───── QUOTED PASSAGE ─────
British fish and chip shop chain

Papa's is the oldest running family-owned group of fish and chip shops. Papas was founded in 1966, by Mr Papas.

In 2015, the family opened their largest restaurant to date, a 320-seat restaurant and takeaway, which was the world's biggest fish and chip shop, in Willerby in the East Riding of Yorkshire. In August 2016, they announced expansion into Hull with the conversion of the Swiss Cottage public house into a 250-seat restaurant and takeaway.

Papa's competed against other top fish and chip shops in 2017 to win a BBC contest, The Best of British Takeaways. In this competition they were crowned "Britain's Best Fish and Chips".

Cleethorpes Pier was purchased by Papa's for an undisclosed fee in December 2016. The Papas Cleethorpes restaurant and takeaway is one of the world's biggest fish and chip shops with over 500 seats.

Further expansion in Hull took place in December 2020 with the opening of a restaurant in the Kingswood area, that also operates a drive-through service.

The Bilton outlet was refurbished and a drive-through facility was added and opened in January 2021.

On 6 July 2021, Papa's announced that they were opening additional fish and chip restaurants in Blackpool, Sheffield and Skegness.
───── DATA SECTION ─────
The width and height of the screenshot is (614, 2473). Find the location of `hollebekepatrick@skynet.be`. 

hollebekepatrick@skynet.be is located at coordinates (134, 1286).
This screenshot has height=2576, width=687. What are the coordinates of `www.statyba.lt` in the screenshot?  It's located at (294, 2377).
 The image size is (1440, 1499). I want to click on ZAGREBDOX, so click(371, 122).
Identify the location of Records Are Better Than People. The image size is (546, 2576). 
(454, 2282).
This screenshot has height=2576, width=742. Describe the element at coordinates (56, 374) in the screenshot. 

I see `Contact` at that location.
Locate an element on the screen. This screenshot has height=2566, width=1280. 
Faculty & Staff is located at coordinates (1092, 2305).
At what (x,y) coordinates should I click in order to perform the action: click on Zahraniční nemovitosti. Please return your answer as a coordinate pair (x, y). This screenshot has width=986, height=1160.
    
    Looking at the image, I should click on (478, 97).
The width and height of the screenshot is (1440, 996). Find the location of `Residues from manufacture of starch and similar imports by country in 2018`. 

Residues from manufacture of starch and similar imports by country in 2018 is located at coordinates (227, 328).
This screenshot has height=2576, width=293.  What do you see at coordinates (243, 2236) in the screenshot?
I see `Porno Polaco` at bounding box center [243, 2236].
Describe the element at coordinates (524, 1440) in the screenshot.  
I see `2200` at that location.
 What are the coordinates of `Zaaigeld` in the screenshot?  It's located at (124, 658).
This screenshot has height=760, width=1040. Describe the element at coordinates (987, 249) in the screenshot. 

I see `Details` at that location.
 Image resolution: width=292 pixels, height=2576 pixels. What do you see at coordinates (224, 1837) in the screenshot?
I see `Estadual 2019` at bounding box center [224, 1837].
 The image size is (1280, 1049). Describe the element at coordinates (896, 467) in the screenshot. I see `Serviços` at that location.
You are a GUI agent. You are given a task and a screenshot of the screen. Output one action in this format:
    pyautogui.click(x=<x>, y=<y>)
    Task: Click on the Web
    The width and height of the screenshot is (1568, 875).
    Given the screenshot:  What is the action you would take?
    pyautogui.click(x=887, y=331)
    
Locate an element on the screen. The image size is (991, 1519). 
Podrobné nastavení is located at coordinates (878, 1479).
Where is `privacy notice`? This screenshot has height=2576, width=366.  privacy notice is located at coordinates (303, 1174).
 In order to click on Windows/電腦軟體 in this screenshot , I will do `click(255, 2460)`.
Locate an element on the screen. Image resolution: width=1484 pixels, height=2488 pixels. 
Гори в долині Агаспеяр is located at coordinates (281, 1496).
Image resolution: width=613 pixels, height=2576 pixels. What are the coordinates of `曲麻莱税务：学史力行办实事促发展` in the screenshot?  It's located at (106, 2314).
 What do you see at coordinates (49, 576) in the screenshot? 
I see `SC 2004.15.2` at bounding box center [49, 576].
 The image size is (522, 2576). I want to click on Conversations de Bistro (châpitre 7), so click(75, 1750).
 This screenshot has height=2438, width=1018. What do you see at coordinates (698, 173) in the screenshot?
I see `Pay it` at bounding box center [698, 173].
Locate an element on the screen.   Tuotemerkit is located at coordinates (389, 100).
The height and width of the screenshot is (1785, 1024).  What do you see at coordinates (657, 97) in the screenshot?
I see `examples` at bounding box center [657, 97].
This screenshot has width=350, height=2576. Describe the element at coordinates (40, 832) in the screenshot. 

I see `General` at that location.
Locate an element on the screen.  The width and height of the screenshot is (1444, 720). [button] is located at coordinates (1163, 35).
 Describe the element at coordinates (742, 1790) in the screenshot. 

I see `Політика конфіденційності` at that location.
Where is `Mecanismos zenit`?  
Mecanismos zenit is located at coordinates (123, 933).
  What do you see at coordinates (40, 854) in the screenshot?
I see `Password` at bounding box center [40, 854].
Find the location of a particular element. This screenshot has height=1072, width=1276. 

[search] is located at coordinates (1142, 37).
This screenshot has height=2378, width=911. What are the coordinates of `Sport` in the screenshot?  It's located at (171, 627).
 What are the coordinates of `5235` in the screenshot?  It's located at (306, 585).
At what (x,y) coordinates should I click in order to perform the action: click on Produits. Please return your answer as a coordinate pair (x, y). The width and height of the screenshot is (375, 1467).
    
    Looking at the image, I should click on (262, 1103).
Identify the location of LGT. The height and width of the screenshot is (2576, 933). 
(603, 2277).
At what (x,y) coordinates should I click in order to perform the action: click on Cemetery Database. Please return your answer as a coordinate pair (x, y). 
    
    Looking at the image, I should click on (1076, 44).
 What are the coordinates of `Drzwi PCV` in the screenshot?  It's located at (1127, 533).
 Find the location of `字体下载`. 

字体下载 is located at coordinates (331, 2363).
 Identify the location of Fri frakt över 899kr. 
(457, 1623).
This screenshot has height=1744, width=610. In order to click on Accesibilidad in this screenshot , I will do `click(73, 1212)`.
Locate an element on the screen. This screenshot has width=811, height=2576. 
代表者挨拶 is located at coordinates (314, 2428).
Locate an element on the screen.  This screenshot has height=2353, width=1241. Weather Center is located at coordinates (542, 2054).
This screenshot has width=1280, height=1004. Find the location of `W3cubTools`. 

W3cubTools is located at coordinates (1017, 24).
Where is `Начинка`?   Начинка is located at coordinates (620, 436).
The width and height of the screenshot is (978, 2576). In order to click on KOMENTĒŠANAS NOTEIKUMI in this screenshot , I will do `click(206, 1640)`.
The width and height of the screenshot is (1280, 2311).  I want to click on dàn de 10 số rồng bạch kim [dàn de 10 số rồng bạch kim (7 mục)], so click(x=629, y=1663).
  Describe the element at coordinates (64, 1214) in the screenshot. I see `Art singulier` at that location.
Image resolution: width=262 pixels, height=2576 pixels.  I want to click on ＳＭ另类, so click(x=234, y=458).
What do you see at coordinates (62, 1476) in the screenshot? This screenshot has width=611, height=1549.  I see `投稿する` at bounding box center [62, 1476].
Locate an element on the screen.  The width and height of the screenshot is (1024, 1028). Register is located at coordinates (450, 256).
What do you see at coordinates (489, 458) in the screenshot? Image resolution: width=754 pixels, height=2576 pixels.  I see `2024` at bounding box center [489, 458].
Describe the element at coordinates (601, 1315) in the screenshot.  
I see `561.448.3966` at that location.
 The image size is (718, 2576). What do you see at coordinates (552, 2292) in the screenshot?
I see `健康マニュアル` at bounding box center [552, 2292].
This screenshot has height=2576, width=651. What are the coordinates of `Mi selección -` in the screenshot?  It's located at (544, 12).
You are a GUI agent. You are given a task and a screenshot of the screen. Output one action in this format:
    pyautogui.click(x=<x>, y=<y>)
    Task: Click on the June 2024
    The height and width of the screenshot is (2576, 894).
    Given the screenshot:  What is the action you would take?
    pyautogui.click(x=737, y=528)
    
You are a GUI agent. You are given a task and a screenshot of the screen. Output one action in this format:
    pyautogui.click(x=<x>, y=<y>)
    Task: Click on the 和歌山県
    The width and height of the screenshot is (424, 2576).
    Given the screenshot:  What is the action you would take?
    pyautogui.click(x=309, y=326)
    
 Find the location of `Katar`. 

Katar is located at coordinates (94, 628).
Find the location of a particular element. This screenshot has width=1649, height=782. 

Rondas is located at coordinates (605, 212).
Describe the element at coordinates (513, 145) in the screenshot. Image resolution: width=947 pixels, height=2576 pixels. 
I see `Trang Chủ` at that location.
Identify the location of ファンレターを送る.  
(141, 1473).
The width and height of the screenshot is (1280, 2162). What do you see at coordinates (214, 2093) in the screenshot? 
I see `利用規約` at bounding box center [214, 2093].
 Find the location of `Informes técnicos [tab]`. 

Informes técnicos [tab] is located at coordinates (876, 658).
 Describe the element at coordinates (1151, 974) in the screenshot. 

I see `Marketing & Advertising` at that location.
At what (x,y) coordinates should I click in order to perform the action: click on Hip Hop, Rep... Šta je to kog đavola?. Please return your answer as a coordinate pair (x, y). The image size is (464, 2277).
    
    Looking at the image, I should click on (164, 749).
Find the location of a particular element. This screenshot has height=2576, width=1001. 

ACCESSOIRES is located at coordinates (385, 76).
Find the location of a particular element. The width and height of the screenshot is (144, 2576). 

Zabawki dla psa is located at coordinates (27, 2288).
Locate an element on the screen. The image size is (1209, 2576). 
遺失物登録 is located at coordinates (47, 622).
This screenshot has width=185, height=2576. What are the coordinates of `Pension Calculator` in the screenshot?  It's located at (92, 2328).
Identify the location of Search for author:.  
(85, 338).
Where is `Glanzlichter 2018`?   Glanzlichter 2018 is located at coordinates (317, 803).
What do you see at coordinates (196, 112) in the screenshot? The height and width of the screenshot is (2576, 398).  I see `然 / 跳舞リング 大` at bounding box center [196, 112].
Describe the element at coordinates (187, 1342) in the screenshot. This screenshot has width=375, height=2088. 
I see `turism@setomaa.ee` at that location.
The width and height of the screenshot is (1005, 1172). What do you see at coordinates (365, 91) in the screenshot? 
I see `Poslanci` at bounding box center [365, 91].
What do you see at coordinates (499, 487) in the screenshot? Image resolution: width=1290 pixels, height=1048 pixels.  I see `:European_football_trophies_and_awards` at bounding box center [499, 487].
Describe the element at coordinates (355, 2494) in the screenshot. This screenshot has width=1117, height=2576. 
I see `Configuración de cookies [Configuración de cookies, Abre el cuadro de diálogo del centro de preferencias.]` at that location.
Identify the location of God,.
─────
PROBLEM TO WORK ON:
In the text about Papa's fish and chip shops, when did Papa's buy Cleethorpes Pier? The items have nothing to do with this.

ANSWER:
December 2016